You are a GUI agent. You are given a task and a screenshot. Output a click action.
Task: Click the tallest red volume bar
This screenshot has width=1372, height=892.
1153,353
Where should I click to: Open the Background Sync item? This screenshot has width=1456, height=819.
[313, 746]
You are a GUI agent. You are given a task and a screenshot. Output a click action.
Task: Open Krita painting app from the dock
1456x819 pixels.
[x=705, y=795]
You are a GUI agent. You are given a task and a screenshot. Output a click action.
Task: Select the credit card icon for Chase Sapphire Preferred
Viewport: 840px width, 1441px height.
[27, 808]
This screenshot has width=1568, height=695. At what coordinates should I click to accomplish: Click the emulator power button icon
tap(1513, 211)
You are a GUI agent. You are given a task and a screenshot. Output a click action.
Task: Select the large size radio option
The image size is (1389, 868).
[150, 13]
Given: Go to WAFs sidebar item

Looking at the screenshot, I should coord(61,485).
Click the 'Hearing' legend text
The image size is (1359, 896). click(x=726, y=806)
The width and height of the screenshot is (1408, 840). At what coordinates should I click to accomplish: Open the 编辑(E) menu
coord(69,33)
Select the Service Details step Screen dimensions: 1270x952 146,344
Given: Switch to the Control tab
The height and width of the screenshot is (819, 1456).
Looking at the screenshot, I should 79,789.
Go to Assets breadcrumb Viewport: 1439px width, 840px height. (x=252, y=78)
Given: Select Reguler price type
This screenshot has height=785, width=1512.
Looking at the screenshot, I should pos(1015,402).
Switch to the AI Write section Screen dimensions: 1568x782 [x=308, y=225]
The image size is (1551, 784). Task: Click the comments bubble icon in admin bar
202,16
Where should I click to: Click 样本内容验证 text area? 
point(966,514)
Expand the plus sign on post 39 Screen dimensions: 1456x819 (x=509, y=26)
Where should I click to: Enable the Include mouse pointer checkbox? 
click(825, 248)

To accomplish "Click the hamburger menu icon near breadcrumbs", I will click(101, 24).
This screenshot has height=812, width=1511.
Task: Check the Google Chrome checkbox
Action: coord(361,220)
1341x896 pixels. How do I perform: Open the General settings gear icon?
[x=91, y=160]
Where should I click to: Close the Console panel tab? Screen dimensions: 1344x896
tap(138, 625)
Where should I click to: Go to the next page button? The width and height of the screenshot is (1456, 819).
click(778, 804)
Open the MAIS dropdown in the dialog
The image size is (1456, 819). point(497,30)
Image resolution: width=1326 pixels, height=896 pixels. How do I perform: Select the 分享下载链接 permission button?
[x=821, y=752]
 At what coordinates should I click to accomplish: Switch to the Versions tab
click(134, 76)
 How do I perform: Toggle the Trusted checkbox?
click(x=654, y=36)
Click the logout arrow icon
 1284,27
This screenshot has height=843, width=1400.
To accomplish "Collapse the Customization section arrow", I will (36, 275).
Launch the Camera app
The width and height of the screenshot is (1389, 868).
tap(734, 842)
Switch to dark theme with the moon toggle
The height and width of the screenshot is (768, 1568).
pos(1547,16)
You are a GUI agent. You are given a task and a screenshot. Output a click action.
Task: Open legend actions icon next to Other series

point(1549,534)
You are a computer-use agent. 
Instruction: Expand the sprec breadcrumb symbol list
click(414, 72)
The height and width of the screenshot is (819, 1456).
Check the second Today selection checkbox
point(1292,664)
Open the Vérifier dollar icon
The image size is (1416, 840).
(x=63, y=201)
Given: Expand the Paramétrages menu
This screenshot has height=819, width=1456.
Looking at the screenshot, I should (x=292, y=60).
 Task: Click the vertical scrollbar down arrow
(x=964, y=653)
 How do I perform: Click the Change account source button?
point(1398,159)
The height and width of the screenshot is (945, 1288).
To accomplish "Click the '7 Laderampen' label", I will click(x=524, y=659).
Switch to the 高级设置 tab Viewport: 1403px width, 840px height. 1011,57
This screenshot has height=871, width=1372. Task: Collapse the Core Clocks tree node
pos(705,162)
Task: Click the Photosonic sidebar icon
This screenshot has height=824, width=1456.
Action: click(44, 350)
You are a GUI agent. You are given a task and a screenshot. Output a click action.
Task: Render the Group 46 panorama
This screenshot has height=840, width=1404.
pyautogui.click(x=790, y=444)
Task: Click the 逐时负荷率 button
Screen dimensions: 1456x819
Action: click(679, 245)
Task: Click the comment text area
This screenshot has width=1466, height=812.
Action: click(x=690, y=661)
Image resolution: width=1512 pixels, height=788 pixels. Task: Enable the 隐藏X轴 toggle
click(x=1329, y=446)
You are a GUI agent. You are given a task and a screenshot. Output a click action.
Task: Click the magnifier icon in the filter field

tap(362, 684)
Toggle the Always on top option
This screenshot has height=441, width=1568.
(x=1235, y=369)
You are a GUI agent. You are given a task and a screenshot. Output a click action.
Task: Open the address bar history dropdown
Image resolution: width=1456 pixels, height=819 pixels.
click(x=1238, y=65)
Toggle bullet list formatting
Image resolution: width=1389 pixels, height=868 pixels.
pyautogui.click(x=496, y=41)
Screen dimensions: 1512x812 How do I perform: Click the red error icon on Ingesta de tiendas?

------------------------------------------------------------------------

## How to complete this task
All of the material is to be given again exactly.

## Your solution
You are a GUI agent. You are given a task and a screenshot. Output a click action.
Task: Click the tallest red volume bar
This screenshot has width=1372, height=892.
1153,353
Where should I click to: Open the Background Sync item? This screenshot has width=1456, height=819.
[313, 746]
You are a GUI agent. You are given a task and a screenshot. Output a click action.
Task: Open Krita painting app from the dock
1456x819 pixels.
[x=705, y=795]
You are a GUI agent. You are given a task and a screenshot. Output a click action.
Task: Select the credit card icon for Chase Sapphire Preferred
Viewport: 840px width, 1441px height.
[27, 808]
This screenshot has width=1568, height=695. At what coordinates should I click to accomplish: Click the emulator power button icon
tap(1513, 211)
You are a GUI agent. You are given a task and a screenshot. Output a click action.
Task: Select the large size radio option
The image size is (1389, 868).
[150, 13]
Given: Go to WAFs sidebar item

Looking at the screenshot, I should coord(61,485).
Click the 'Hearing' legend text
The image size is (1359, 896). click(x=726, y=806)
The width and height of the screenshot is (1408, 840). At what coordinates should I click to accomplish: Open the 编辑(E) menu
coord(69,33)
Select the Service Details step Screen dimensions: 1270x952 146,344
Given: Switch to the Control tab
The height and width of the screenshot is (819, 1456).
Looking at the screenshot, I should 79,789.
Go to Assets breadcrumb Viewport: 1439px width, 840px height. (x=252, y=78)
Given: Select Reguler price type
This screenshot has height=785, width=1512.
Looking at the screenshot, I should pos(1015,402).
Switch to the AI Write section Screen dimensions: 1568x782 [x=308, y=225]
The image size is (1551, 784). Task: Click the comments bubble icon in admin bar
202,16
Where should I click to: Click 样本内容验证 text area? 
point(966,514)
Expand the plus sign on post 39 Screen dimensions: 1456x819 (x=509, y=26)
Where should I click to: Enable the Include mouse pointer checkbox? 
click(825, 248)

To accomplish "Click the hamburger menu icon near breadcrumbs", I will click(101, 24).
This screenshot has height=812, width=1511.
Task: Check the Google Chrome checkbox
Action: coord(361,220)
1341x896 pixels. How do I perform: Open the General settings gear icon?
[x=91, y=160]
Where should I click to: Close the Console panel tab? Screen dimensions: 1344x896
tap(138, 625)
Where should I click to: Go to the next page button? The width and height of the screenshot is (1456, 819).
click(778, 804)
Open the MAIS dropdown in the dialog
The image size is (1456, 819). point(497,30)
Image resolution: width=1326 pixels, height=896 pixels. How do I perform: Select the 分享下载链接 permission button?
[x=821, y=752]
 At what coordinates should I click to accomplish: Switch to the Versions tab
click(134, 76)
 How do I perform: Toggle the Trusted checkbox?
click(x=654, y=36)
Click the logout arrow icon
 1284,27
This screenshot has height=843, width=1400.
To accomplish "Collapse the Customization section arrow", I will (36, 275).
Launch the Camera app
The width and height of the screenshot is (1389, 868).
tap(734, 842)
Switch to dark theme with the moon toggle
The height and width of the screenshot is (768, 1568).
pos(1547,16)
You are a GUI agent. You are given a task and a screenshot. Output a click action.
Task: Open legend actions icon next to Other series

point(1549,534)
You are a computer-use agent. 
Instruction: Expand the sprec breadcrumb symbol list
click(414, 72)
The height and width of the screenshot is (819, 1456).
Check the second Today selection checkbox
point(1292,664)
Open the Vérifier dollar icon
The image size is (1416, 840).
(x=63, y=201)
Given: Expand the Paramétrages menu
This screenshot has height=819, width=1456.
Looking at the screenshot, I should (x=292, y=60).
 Task: Click the vertical scrollbar down arrow
(x=964, y=653)
 How do I perform: Click the Change account source button?
point(1398,159)
The height and width of the screenshot is (945, 1288).
To accomplish "Click the '7 Laderampen' label", I will click(x=524, y=659).
Switch to the 高级设置 tab Viewport: 1403px width, 840px height. 1011,57
This screenshot has height=871, width=1372. Task: Collapse the Core Clocks tree node
pos(705,162)
Task: Click the Photosonic sidebar icon
This screenshot has height=824, width=1456.
Action: click(44, 350)
You are a GUI agent. You are given a task and a screenshot. Output a click action.
Task: Render the Group 46 panorama
This screenshot has height=840, width=1404.
pyautogui.click(x=790, y=444)
Task: Click the 逐时负荷率 button
Screen dimensions: 1456x819
Action: click(679, 245)
Task: Click the comment text area
This screenshot has width=1466, height=812.
Action: click(x=690, y=661)
Image resolution: width=1512 pixels, height=788 pixels. Task: Enable the 隐藏X轴 toggle
click(x=1329, y=446)
You are a GUI agent. You are given a task and a screenshot. Output a click action.
Task: Click the magnifier icon in the filter field

tap(362, 684)
Toggle the Always on top option
This screenshot has height=441, width=1568.
(x=1235, y=369)
You are a GUI agent. You are given a task and a screenshot. Output a click action.
Task: Open the address bar history dropdown
Image resolution: width=1456 pixels, height=819 pixels.
click(x=1238, y=65)
Toggle bullet list formatting
Image resolution: width=1389 pixels, height=868 pixels.
pyautogui.click(x=496, y=41)
Screen dimensions: 1512x812 How do I perform: Click the red error icon on Ingesta de tiendas?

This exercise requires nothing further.